Exercise requirements: Copy out each of the following items word for word, from the first line to the last.

Extracted information:
[start]
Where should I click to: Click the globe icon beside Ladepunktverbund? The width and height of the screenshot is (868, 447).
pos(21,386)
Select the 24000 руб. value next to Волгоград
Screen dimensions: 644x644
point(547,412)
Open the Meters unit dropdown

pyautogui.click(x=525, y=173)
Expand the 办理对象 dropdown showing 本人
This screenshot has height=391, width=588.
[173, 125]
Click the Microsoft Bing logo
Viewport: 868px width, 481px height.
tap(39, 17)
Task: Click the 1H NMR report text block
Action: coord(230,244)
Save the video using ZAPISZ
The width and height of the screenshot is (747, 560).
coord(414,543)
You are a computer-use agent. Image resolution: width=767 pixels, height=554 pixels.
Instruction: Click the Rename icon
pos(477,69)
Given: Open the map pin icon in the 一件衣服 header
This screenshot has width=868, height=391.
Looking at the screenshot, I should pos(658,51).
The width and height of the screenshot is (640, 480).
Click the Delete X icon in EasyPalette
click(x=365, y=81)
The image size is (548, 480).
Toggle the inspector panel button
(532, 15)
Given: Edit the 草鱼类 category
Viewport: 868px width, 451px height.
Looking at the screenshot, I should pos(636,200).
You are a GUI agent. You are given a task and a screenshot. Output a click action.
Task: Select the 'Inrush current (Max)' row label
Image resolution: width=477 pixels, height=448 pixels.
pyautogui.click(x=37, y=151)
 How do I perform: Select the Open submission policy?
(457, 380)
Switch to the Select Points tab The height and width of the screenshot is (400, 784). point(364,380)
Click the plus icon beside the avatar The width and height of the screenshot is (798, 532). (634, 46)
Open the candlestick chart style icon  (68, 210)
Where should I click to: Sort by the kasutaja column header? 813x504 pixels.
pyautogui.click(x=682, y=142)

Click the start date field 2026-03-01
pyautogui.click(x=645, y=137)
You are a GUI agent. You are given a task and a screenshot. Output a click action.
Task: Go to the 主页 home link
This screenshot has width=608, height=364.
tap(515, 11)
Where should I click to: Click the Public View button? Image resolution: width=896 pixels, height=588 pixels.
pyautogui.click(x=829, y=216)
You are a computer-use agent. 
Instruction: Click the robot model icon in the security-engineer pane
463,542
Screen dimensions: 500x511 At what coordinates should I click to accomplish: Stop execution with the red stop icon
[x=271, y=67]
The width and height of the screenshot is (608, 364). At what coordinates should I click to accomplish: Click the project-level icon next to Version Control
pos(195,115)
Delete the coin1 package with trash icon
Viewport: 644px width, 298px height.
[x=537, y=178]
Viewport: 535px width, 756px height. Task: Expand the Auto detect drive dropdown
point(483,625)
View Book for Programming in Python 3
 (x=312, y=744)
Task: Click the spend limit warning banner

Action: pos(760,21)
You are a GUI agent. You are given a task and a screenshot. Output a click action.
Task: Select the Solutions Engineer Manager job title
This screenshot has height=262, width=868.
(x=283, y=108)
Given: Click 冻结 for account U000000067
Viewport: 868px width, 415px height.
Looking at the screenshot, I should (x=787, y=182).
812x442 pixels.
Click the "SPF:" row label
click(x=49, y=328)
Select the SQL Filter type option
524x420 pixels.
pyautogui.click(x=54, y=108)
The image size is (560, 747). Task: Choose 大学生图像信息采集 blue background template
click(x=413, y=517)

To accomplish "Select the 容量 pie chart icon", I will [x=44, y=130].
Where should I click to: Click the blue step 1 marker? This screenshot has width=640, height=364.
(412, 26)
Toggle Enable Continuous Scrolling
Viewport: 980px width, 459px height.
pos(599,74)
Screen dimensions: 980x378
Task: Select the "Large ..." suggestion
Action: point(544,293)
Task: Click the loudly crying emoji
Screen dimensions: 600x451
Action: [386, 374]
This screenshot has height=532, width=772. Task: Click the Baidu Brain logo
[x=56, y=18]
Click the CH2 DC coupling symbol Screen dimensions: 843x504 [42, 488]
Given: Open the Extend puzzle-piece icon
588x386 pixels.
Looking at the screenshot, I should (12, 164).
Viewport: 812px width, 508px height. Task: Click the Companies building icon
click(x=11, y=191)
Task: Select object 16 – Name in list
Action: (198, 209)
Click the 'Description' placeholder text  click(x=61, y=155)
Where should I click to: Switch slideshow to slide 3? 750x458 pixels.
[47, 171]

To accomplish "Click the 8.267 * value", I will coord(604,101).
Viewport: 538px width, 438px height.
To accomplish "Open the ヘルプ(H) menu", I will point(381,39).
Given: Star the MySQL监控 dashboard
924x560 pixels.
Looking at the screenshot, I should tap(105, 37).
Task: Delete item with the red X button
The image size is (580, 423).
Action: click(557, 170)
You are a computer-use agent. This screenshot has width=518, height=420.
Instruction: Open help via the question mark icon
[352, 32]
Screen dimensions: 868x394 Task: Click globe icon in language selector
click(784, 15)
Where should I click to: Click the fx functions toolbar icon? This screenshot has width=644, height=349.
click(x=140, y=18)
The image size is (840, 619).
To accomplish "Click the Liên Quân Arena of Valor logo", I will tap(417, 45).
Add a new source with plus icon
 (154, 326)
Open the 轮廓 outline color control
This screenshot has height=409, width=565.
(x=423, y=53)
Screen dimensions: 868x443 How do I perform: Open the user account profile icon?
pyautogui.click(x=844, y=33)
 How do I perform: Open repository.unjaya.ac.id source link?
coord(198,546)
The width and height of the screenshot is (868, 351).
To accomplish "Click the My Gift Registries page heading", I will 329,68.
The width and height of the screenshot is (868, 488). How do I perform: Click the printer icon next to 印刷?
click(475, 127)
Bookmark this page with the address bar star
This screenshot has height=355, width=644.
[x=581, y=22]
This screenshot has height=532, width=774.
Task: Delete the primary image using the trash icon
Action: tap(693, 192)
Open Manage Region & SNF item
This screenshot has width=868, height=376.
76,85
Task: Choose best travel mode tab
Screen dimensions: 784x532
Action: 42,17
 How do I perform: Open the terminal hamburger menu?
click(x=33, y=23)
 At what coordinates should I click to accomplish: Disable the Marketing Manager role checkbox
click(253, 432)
[end]
Task result:
Where should I click to: Click the globe icon beside Ladepunktverbund? The width and height of the screenshot is (868, 447).
pos(21,386)
Select the 24000 руб. value next to Волгоград
Screen dimensions: 644x644
point(547,412)
Open the Meters unit dropdown

pyautogui.click(x=525, y=173)
Expand the 办理对象 dropdown showing 本人
This screenshot has height=391, width=588.
[173, 125]
Click the Microsoft Bing logo
Viewport: 868px width, 481px height.
tap(39, 17)
Task: Click the 1H NMR report text block
Action: coord(230,244)
Save the video using ZAPISZ
The width and height of the screenshot is (747, 560).
coord(414,543)
You are a computer-use agent. Image resolution: width=767 pixels, height=554 pixels.
Instruction: Click the Rename icon
pos(477,69)
Given: Open the map pin icon in the 一件衣服 header
This screenshot has width=868, height=391.
Looking at the screenshot, I should pos(658,51).
The width and height of the screenshot is (640, 480).
Click the Delete X icon in EasyPalette
click(x=365, y=81)
The image size is (548, 480).
Toggle the inspector panel button
(532, 15)
Given: Edit the 草鱼类 category
Viewport: 868px width, 451px height.
Looking at the screenshot, I should pos(636,200).
You are a GUI agent. You are given a task and a screenshot. Output a click action.
Task: Select the 'Inrush current (Max)' row label
Image resolution: width=477 pixels, height=448 pixels.
pyautogui.click(x=37, y=151)
 How do I perform: Select the Open submission policy?
(457, 380)
Switch to the Select Points tab The height and width of the screenshot is (400, 784). point(364,380)
Click the plus icon beside the avatar The width and height of the screenshot is (798, 532). (634, 46)
Open the candlestick chart style icon  (68, 210)
Where should I click to: Sort by the kasutaja column header? 813x504 pixels.
pyautogui.click(x=682, y=142)

Click the start date field 2026-03-01
pyautogui.click(x=645, y=137)
You are a GUI agent. You are given a task and a screenshot. Output a click action.
Task: Go to the 主页 home link
This screenshot has width=608, height=364.
tap(515, 11)
Where should I click to: Click the Public View button? Image resolution: width=896 pixels, height=588 pixels.
pyautogui.click(x=829, y=216)
You are a computer-use agent. 
Instruction: Click the robot model icon in the security-engineer pane
463,542
Screen dimensions: 500x511 At what coordinates should I click to accomplish: Stop execution with the red stop icon
[x=271, y=67]
The width and height of the screenshot is (608, 364). At what coordinates should I click to accomplish: Click the project-level icon next to Version Control
pos(195,115)
Delete the coin1 package with trash icon
Viewport: 644px width, 298px height.
[x=537, y=178]
Viewport: 535px width, 756px height. Task: Expand the Auto detect drive dropdown
point(483,625)
View Book for Programming in Python 3
 (x=312, y=744)
Task: Click the spend limit warning banner

Action: pos(760,21)
You are a GUI agent. You are given a task and a screenshot. Output a click action.
Task: Select the Solutions Engineer Manager job title
This screenshot has height=262, width=868.
(x=283, y=108)
Given: Click 冻结 for account U000000067
Viewport: 868px width, 415px height.
Looking at the screenshot, I should (x=787, y=182).
812x442 pixels.
Click the "SPF:" row label
click(x=49, y=328)
Select the SQL Filter type option
524x420 pixels.
pyautogui.click(x=54, y=108)
The image size is (560, 747). Task: Choose 大学生图像信息采集 blue background template
click(x=413, y=517)

To accomplish "Select the 容量 pie chart icon", I will [x=44, y=130].
Where should I click to: Click the blue step 1 marker? This screenshot has width=640, height=364.
(412, 26)
Toggle Enable Continuous Scrolling
Viewport: 980px width, 459px height.
pos(599,74)
Screen dimensions: 980x378
Task: Select the "Large ..." suggestion
Action: point(544,293)
Task: Click the loudly crying emoji
Screen dimensions: 600x451
Action: [386, 374]
This screenshot has height=532, width=772. Task: Click the Baidu Brain logo
[x=56, y=18]
Click the CH2 DC coupling symbol Screen dimensions: 843x504 [42, 488]
Given: Open the Extend puzzle-piece icon
588x386 pixels.
Looking at the screenshot, I should (12, 164).
Viewport: 812px width, 508px height. Task: Click the Companies building icon
click(x=11, y=191)
Task: Select object 16 – Name in list
Action: (198, 209)
Click the 'Description' placeholder text  click(x=61, y=155)
Where should I click to: Switch slideshow to slide 3? 750x458 pixels.
[47, 171]

To accomplish "Click the 8.267 * value", I will coord(604,101).
Viewport: 538px width, 438px height.
To accomplish "Open the ヘルプ(H) menu", I will point(381,39).
Given: Star the MySQL监控 dashboard
924x560 pixels.
Looking at the screenshot, I should tap(105, 37).
Task: Delete item with the red X button
The image size is (580, 423).
Action: click(557, 170)
You are a computer-use agent. This screenshot has width=518, height=420.
Instruction: Open help via the question mark icon
[352, 32]
Screen dimensions: 868x394 Task: Click globe icon in language selector
click(784, 15)
Where should I click to: Click the fx functions toolbar icon? This screenshot has width=644, height=349.
click(x=140, y=18)
The image size is (840, 619).
To accomplish "Click the Liên Quân Arena of Valor logo", I will tap(417, 45).
Add a new source with plus icon
 (154, 326)
Open the 轮廓 outline color control
This screenshot has height=409, width=565.
(x=423, y=53)
Screen dimensions: 868x443 How do I perform: Open the user account profile icon?
pyautogui.click(x=844, y=33)
 How do I perform: Open repository.unjaya.ac.id source link?
coord(198,546)
The width and height of the screenshot is (868, 351).
To accomplish "Click the My Gift Registries page heading", I will 329,68.
The width and height of the screenshot is (868, 488). How do I perform: Click the printer icon next to 印刷?
click(475, 127)
Bookmark this page with the address bar star
This screenshot has height=355, width=644.
[x=581, y=22]
This screenshot has height=532, width=774.
Task: Delete the primary image using the trash icon
Action: tap(693, 192)
Open Manage Region & SNF item
This screenshot has width=868, height=376.
76,85
Task: Choose best travel mode tab
Screen dimensions: 784x532
Action: 42,17
 How do I perform: Open the terminal hamburger menu?
click(x=33, y=23)
 At what coordinates should I click to accomplish: Disable the Marketing Manager role checkbox
click(253, 432)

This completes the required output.